Two days later he got a returned call: the network execs loved the idea.
As a kid, Anderson had been one of the millions who watched the antics of the original series. In his book Trailblazing: The True Story of America's First Openly Gay Track Coach, he had even referenced the show, saying that a gay guy having sex with a woman before he’s out is like watching "Gilligan’s Island" – you don’t know why you’re doing it, but you do it anyway.
"I always identified with the professor," he says. "If you had to pick the character whom I related to, it was totally the professor."
Once chosen as one of the castaways, Anderson spent much of the rest of the summer before production studying how to be the best "professor" he could be, with much help from his husband, Grant Peterson. Luckily, he had already finished writing his next book, In The Game: Gay Athletes and the Cult of Masculinity, due out in January, and had already settled his teaching plans for the autumn – a new job at State University of New York at Stony Brook.

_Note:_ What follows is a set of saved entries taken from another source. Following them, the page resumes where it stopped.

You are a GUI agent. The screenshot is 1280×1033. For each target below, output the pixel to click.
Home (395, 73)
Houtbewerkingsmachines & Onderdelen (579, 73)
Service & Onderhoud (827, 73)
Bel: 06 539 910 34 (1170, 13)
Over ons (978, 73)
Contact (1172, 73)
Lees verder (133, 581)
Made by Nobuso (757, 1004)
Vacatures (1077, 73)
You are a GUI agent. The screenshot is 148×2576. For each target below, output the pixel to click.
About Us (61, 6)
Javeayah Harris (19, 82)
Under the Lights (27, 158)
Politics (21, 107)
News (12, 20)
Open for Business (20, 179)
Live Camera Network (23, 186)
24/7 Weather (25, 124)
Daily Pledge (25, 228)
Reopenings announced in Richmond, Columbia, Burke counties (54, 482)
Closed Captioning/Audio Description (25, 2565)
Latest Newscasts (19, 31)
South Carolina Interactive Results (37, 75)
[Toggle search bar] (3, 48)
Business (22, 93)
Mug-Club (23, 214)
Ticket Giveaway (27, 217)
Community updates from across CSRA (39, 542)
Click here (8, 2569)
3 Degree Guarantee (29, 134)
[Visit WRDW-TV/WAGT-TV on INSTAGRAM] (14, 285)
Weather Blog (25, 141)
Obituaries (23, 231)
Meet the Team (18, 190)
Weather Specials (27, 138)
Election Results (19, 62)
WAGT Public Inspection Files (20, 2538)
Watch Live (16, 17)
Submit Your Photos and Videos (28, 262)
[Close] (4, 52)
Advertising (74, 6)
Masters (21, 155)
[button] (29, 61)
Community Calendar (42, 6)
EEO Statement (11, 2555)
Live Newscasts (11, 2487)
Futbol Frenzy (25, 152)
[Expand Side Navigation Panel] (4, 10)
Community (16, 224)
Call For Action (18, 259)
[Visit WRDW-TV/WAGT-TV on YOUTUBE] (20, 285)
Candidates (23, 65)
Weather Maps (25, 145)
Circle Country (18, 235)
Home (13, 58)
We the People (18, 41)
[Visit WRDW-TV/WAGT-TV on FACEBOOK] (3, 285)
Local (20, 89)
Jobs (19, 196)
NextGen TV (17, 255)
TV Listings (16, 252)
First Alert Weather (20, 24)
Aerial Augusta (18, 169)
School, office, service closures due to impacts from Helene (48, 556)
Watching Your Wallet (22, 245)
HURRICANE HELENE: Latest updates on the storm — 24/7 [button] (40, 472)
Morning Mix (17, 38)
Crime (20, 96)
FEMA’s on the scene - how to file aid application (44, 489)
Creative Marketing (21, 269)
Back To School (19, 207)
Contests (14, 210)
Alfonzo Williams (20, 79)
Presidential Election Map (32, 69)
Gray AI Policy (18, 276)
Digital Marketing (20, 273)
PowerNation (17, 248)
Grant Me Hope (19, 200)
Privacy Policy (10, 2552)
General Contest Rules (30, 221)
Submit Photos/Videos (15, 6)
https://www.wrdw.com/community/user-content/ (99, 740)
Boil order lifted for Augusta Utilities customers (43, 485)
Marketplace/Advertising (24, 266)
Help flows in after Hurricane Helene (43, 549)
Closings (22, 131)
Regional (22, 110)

A former runner – Dan Gaston, who plays a big role in Trailblazing – taught him how to do just about everything with bamboo: build a boat, start a fire, develop a water delivery system. He re-watched over 60 episodes of the original series. He read books chronicling every one of the series’ episodes and reviewed academic critiques of the series. He slowly cut his calorie intake to 900 per day and increased his exposure to the sun.
When he finally got to the island, he met the six other castaway stand-ins. But these weren’t any stand-ins: the skipper was a real skipper; the millionaire was a real millionaire; Nicole Eggert from "Baywatch" was the resident movie star. In the coming weeks he would be competing against these castaways to survive elimination. Or so he thought.
When the game started, his group of seven castaways met another group of seven castaways and the nature of the game suddenly changed. Anderson would first be competing directly with a second professor, Pat Abbott, a 64-year-old geology professor at San Diego State University, to stay on the island and be one of the final seven castaways.
Much of the scuffling that Anderson does on the show, however, is with a certain millionaire’s wife. One of the "Mrs. Howells" on the show did not take kindly to Anderson’s homosexuality – and his "flaunting" of it.
Since coming out as an openly gay high school track coach in Orange County, Anderson has not only refused to hide his sexuality, but he has been forthcoming with it. His house behind the "Orange Curtain" had a giant rainbow flag outside. His car sports a rainbow sticker. He wears rainbow-colored necklaces. Anderson makes no bones about his sexuality. And that didn’t go over well with Mrs. Howell.
But Anderson saw the outward expressions of sexuality from different-colored glasses.
"She was flaunting her heterosexuality big time," he says. "And she was flaunting her wealth. She is this impossible woman to deal with."
Still, he said, if she could ditch the homophobia, "she would be a fantastic fag hag. She’s incredibly high-energy, loves to shop and loves gossip."
Whether the high-energy pair reconcile before being rescued, you’ll have to tune in to see.
While he’s not quite sure what he wants to get out of it, he was very sure of why he agreed to be in the show.
"I truly believe America needs a gay professor," he says. "Within popular culture, you can name who’s a gay actor or politician or athlete. But, who’s a gay intellect? My objective was to put another face on gay in America."
And the allure of national television certainly wasn’t a detracting factor.
"If I wasn’t a professor and they wanted me to be Gilligan," Anderson says, "I still would have done it."